* _Selected extract_
-- -- --

While at The Nature Conservancy, Nelson advocated for forest protection and restoration as a critical climate change mitigation strategy and an essential component of public policies to address global warming. She led the development of pilot carbon sequestration projects in Belize, Bolivia, and Brazil, where she helped create standards for the measurement and verification of the greenhouse gas benefits of conservation and improved timber management. The Rio Bravo project in Belize was the first one of its kind in the world to be certified by the U.S. Initiative on Joint Implementation, and earned her the Climate Protection Award in 2000 from the Environmental Protection Agency.

In 2004, Nelson returned home to Wisconsin to serve as Executive Secretary to the Wisconsin Board of Commissioners of Public Lands (BCPL), which included an appointment in 2007 as co‐chair of Wisconsin's Task Force on Global Warming. In July 2005, Nelson spoke at her father's memorial service which was held at the Wisconsin Capitol Building. Nelson introduced Michelle Obama during a rally before the 2008 presidential primary in Wisconsin. In 2009, Nelson testified before the U.S. House Energy and Commerce Committee regarding the American Clean Energy and Security Act. The legislation would have cut carbon dioxide and other greenhouse gases by 20 percent by 2020 and by 83 percent by mid-century.

While serving as Executive Secretary to the BCPL, Nelson was ordered to never discuss climate change on state time by two of the three board members—the Attorney General and the State Treasurer. The Attorney General later changed his position on the "gag" order and went on to express strong support for Nelson's job performance in a letter released to the press. Nelson left her post at the state agency in 2015 and is currently the managing director of the Climate program at the Outrider Foundation, a Madison, Wisconsin group which works to end the threat of a nuclear war and reverse global climate change. Nelson introduced U.S. Senator Bernie Sanders at an October 2016 Madison rally for Democratic presidential candidate Hillary Clinton. Nelson voiced her support for Clinton and U.S. Senate Candidate Russ Feingold based on their advocacy for clean energy policies.

-- -- --

* _Data extracts_
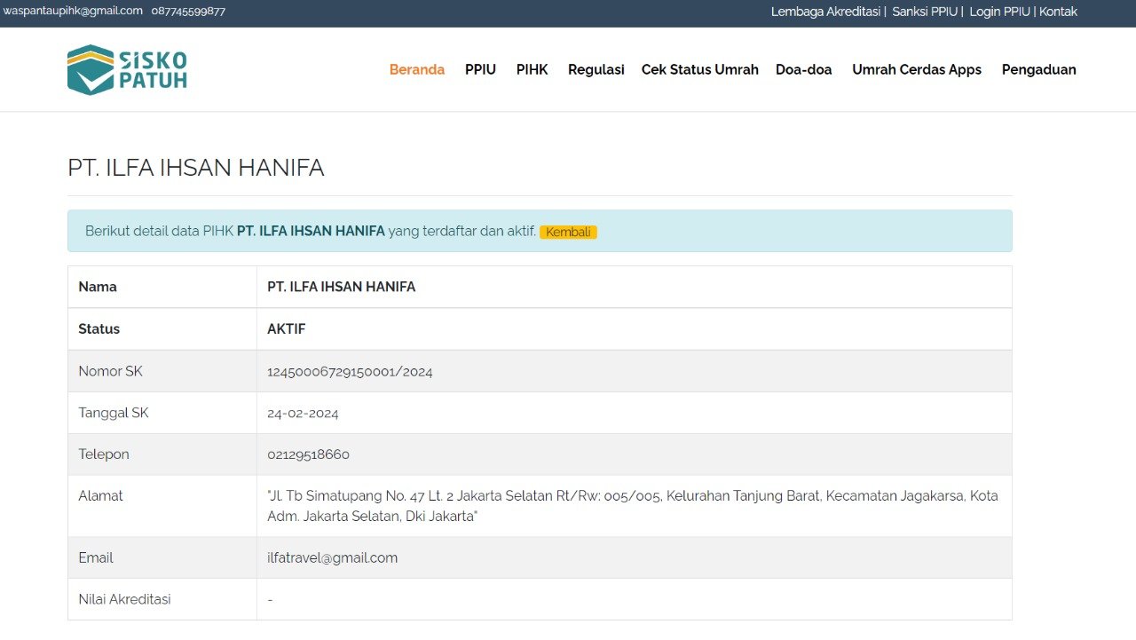This screenshot has width=1136, height=640.
Task: Click the ilfatravel@gmail.com email value
Action: [x=332, y=557]
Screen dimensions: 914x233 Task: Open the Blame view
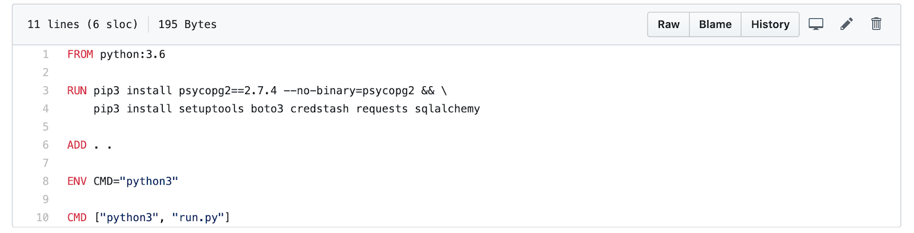[x=715, y=25]

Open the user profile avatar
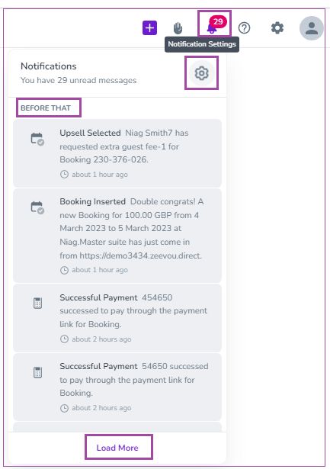(312, 28)
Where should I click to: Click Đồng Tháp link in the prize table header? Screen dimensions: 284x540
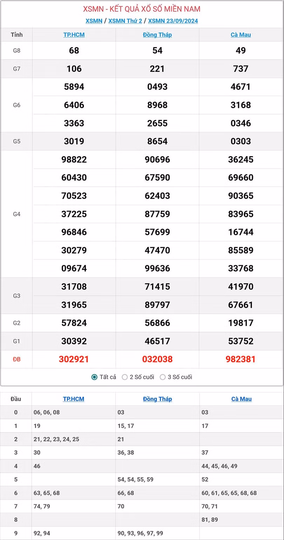pos(157,35)
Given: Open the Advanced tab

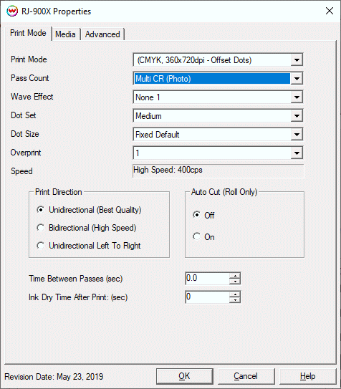Looking at the screenshot, I should [x=102, y=34].
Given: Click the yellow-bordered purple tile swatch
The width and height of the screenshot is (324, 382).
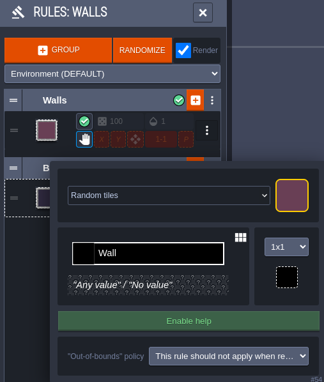Looking at the screenshot, I should 292,195.
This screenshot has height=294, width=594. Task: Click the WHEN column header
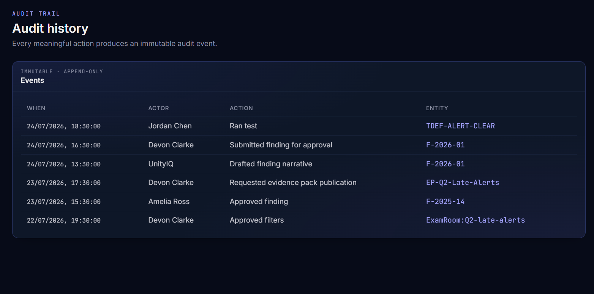click(36, 108)
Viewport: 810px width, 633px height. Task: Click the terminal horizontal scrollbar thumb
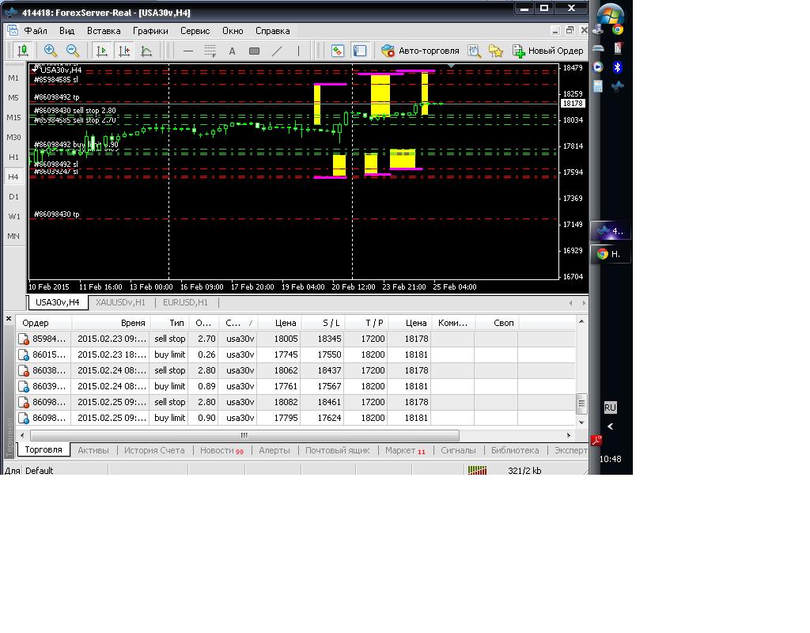click(x=244, y=435)
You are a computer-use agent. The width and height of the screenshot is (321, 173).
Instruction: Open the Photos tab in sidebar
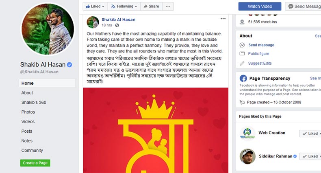[28, 112]
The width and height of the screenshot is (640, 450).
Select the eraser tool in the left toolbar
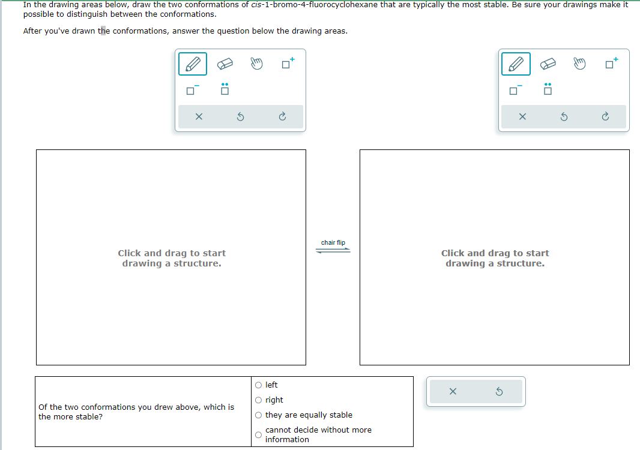coord(225,64)
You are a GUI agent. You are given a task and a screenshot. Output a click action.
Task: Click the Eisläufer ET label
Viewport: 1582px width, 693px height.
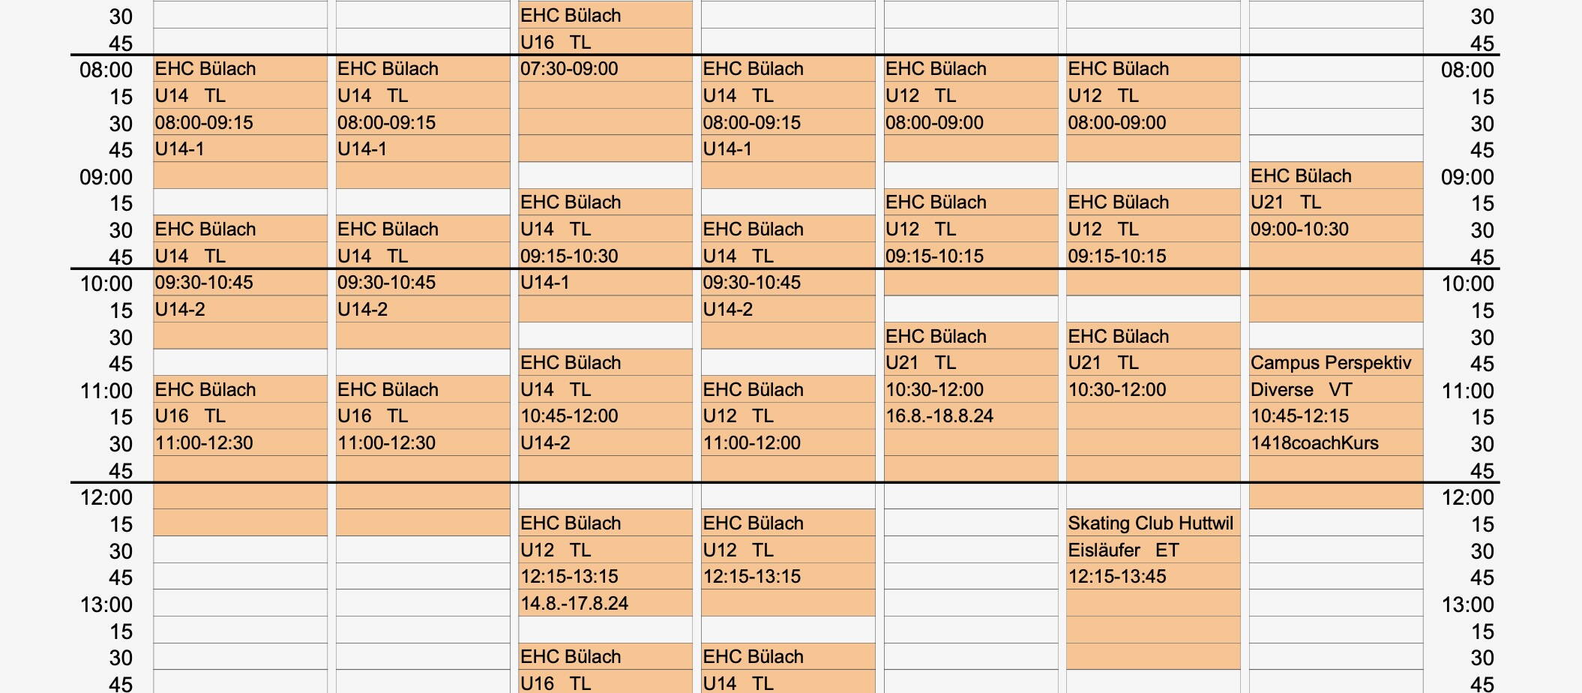tap(1123, 551)
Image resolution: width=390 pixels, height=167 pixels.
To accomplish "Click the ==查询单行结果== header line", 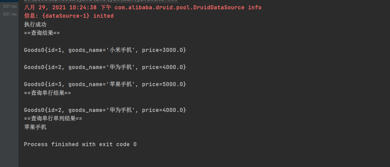I will point(48,93).
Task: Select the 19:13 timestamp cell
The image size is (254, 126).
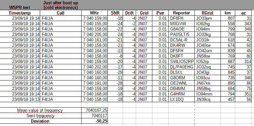Action: pyautogui.click(x=20, y=100)

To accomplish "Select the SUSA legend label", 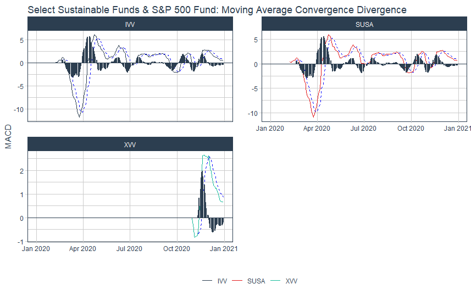I will [256, 281].
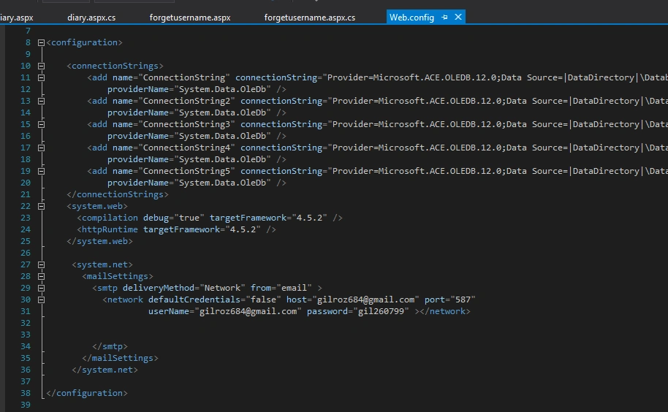Collapse the network element

click(x=42, y=300)
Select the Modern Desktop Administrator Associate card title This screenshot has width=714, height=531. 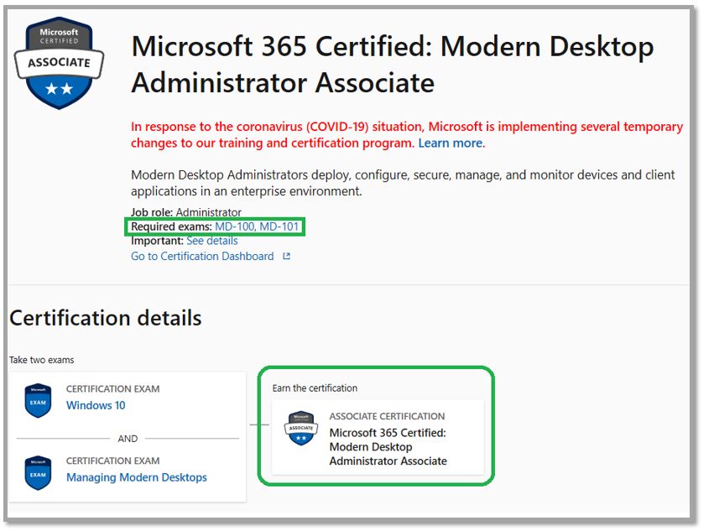point(388,446)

-- -- --

* _Task instructions_
In the text about Nelson's career, who ordered her never to discuss climate change on state time?

* _Task solution_
Two of the three board members, the Attorney General and the State Treasurer, gave that order.